Love should never be labeled with trivial terms like “just a rebound”. Love that has been lost has a right to be grieved. Even if it was time for that relationship to end. When they say “it’s better to have loved and lost than never to have loved at all”… I am inclined to ditto Agent K in Men in Black when he frustratingly replies to this comment, “Try it.


To lose love, to have it “end”—even when necessary—is the most painful thing I have ever experienced. I never want to go through it again. Ever.


As I stitch together the binding of my story, with the help of God alone, I do it with a wounded heart and a reminder that relationships aren’t rebounds or even rebinds. They are almost always made up of love, nothing more, nothing less. Just because love sometimes isn’t enough to make those relationships salvageable or even healthy to stay in, doesn’t change that fact that they are love and it hurts—sometimes unbearably—when it becomes necessary to let it go.

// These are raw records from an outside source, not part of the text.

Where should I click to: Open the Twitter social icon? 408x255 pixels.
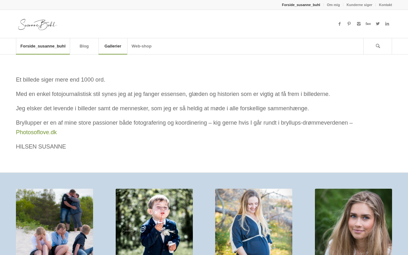[378, 24]
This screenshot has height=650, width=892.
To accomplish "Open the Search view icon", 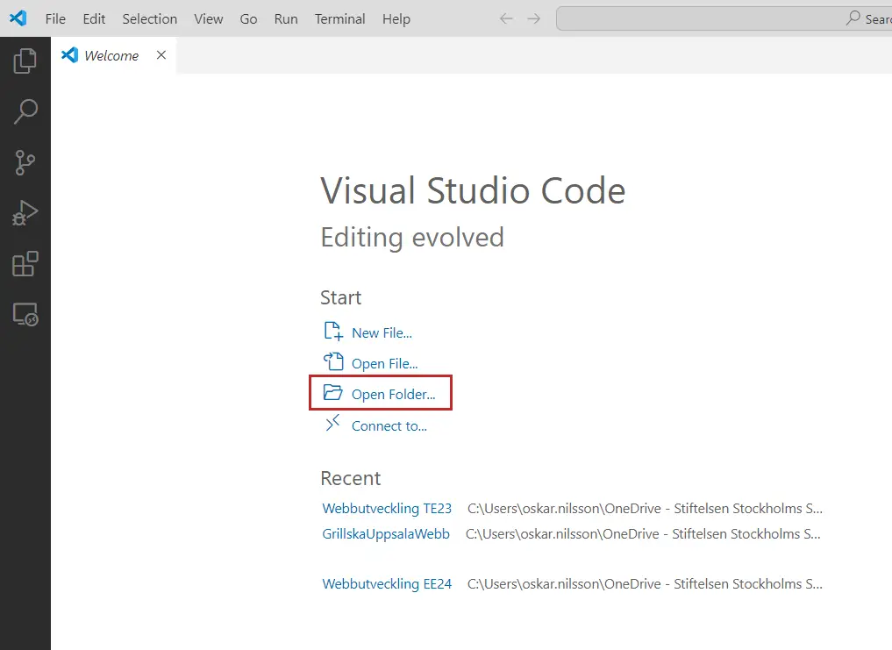I will coord(25,111).
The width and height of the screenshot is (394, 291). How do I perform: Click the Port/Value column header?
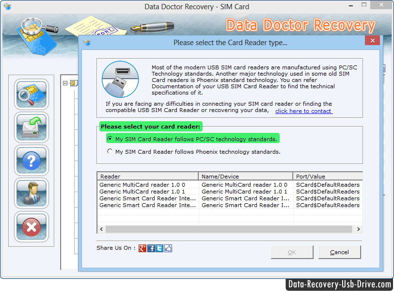click(x=328, y=177)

Three years ago when my first marriage ended my therapist encouraged me to not date for one year and to spend that year healing, focused on getting to know myself, and treating myself the way I wanted to be treated. Three years ago I had no idea how to be alone and I was desperately in need of validation of worth. I didn’t take her advice and I’ve paid the price, so have many people I love.


This time when my second marriage was ending, I chose differently. I took my broken heart to a support group and joined a 12 steps program for codependents. I got a sponsor and made some incredible recovery friends who understand and love me for me—broken heart and all. In the months since my separation and finalized second divorce the voids in me have been, and continue to be, filled by God, my Higher Power, instead of distractions that keep me from facing my truth and actually healing. I feel no desire to date or look for another person to validate me or make me feel whole. I am happy in my own skin… all by myself.


This time, I have been strong enough to do what my therapist recommended and despite the pain and the grief, I am finding peace and hope while being alone and putting my focus where it should be. I feel more balanced, content, and happy comes more often… I do not exist in the dark abyss that captured me after my first marriage ended. It’s a little gray and not entirely light but there is hope instead of despair.


I am alone but I’m not in the least bit lonely. I am healing a little more every day.

I am surrounded by people I love, my children, my friends and family and its all I need right now—maybe ever.


I am caring for myself for the first time in my life and I feel good about not being in or seeking out a relationship.


Back in April I took my first solo trip—or what I like to call soul-trip. I drove 15 hours to the Oregon coast and while staying in a cottage on the beach, I learned to trust myself.


Just a few weeks ago while walking the streets of Italy, surrounded by history and culture, I learned it’s okay to choose the life I want and be patient for it to happen.


Sitting here, in my own little space, I give myself permission to hold everyone I love and have loved in my healing heart as I move forward a whole and changed woman ready to write my new story—a story that I am determined will be filled with hope, happiness, peace, and true joy.